### Problem
Within the material below, locate the line with "APY (60, 1052)" and the line with "ログイン (1018, 18)", then return those two lines and all lines between them, exactly as written.
+++ Information given +++
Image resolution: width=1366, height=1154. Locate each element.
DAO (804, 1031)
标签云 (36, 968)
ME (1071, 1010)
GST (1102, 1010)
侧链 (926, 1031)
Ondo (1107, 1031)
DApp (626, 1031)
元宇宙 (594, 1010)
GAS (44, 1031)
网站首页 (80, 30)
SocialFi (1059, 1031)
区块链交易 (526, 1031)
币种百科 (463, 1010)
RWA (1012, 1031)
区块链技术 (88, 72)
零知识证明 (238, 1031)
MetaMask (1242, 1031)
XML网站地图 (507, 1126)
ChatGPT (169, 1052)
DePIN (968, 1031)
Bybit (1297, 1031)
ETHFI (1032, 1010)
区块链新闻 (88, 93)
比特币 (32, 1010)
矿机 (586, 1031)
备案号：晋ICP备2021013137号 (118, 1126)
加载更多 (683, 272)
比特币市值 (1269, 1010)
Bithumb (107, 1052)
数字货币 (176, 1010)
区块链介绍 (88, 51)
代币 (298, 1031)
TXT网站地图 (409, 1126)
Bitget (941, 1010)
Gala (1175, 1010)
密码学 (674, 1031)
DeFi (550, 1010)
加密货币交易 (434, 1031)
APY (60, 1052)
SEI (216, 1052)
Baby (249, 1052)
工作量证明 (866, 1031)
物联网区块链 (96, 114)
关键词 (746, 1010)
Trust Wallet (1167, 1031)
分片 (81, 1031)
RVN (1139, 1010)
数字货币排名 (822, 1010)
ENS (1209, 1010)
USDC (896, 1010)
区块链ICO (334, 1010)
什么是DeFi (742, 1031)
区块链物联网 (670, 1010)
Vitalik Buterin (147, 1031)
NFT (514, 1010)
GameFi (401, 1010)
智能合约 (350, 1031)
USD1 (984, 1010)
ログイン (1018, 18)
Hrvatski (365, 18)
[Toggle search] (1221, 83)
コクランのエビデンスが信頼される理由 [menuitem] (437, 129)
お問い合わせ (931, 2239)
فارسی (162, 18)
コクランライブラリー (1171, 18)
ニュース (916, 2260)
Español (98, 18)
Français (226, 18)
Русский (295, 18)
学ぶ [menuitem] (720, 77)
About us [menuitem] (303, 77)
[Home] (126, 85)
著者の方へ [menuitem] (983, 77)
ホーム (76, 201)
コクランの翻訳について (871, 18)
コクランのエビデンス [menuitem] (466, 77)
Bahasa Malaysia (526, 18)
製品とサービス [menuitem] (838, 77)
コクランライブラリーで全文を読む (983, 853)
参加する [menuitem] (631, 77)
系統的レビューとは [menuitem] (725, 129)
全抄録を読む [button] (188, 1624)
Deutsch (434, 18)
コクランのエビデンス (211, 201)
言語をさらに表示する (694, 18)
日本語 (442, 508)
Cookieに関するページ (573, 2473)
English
+++
### Completed task
APY (60, 1052)
SEI (216, 1052)
Baby (249, 1052)
工作量证明 (866, 1031)
物联网区块链 (96, 114)
关键词 (746, 1010)
Trust Wallet (1167, 1031)
分片 (81, 1031)
RVN (1139, 1010)
数字货币排名 (822, 1010)
ENS (1209, 1010)
USDC (896, 1010)
区块链ICO (334, 1010)
什么是DeFi (742, 1031)
区块链物联网 (670, 1010)
Vitalik Buterin (147, 1031)
NFT (514, 1010)
GameFi (401, 1010)
智能合约 (350, 1031)
USD1 (984, 1010)
ログイン (1018, 18)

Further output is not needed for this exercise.